Sheffield city centre was the place to go for shopping, with no Meadowhall or internet, making for a very different world to that where youngsters are growing up now.

But Sheffielders have told The Star what they loved to do in that lower tech world of the 20th century, throughout the 60s, 70s, 80s and 90s.

We went out onto the streets of Sheffield to ask people: “What did you love doing as a child, growing up in Sheffield?” And we have also put together a picture gallery to look back at some of those memories, at the bottom of the story.

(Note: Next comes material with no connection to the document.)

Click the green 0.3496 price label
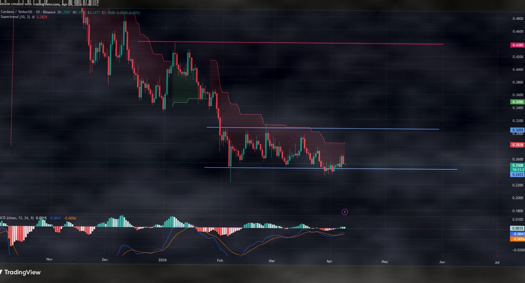Screen dimensions: 525x283 coord(517,102)
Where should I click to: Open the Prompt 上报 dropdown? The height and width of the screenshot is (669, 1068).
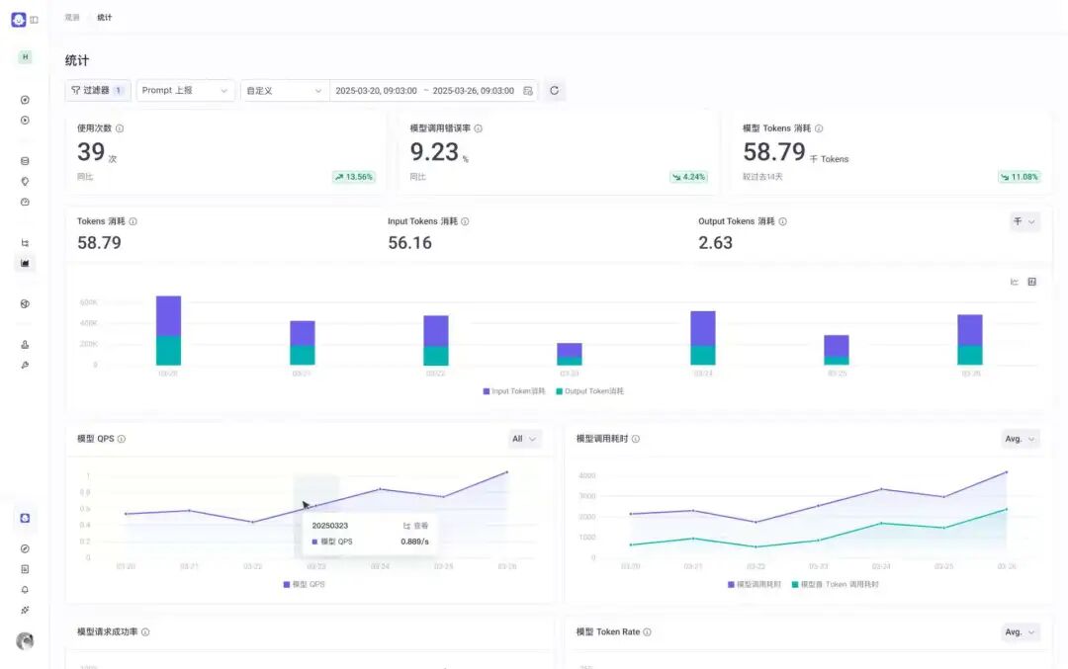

Sandra Harte, of Woodhouse, remembers growing up in the Upperthorpe area of the city, wandering around the area, and Glossop Road baths.

She said: “We were allowed to wander. There were lots of swimming baths, I remember – in any area you could go there was a swimming baths. Also, I remember Rivelin used to have all those paddling pools, and there was the lido at Millhouses.

“We had Roxy’s – it was a disco, and Saturdays were for under a certain age, and they had a Tuesday night one for older teenagers. That was good.

“We had youth clubs. I used to live at Upperthorpe, and there’s a big green called Ponderosa, and that used to have what was like a youth club. There were people who took you on long boats. There were crafts to do, snooker to play, there were discos there too.”

Mike Chapman, from Bolsover, remembers coming into Sheffield as a youngster. Speaking to us on Barker’s Pool, he said: “As a child, we’d come into Sheffield on the trams, and it would be mainly around Christmas time, because we lived out of Sheffield. I enjoyed the kid things that there were, like going to the cinema, going to the theatre, and the shopping of course.”

He said the Lyceum was his favourite theatre.

Ali Hayward, of Gleadless, said she used to love coming in to town with her mum. She said: “She used to take me for a coffee and a biscuit somewhere, and that was always a big treat. We used to go to Cole Brothers a lot of the time, and to Walsh’s. And there was a shop on Glossop Road called Bringing It All Back Home. She used to take me there and I’d have a piece of tiger cake.”

Paul Axelby, from Mosborough, said he used to enjoy playing football and cricket on the side streets near his home, and going to the youth clubs.

“I really enjoyed life in general,” he said. Firth Park had been his favourite park to go to. “Whitsuntide, we used to march up there with big banners and everything. I was in the boys club, the Boys Brigade, and went to the youth clubs.”

Trina Axelby, also from Mosborough, enjoyed going to the shops in the city centre. She said: “I used to go down to the Sheaf Market, where they used to sell all the goods, pottery, and I used to get all my shoes from that Elston’s, down there.”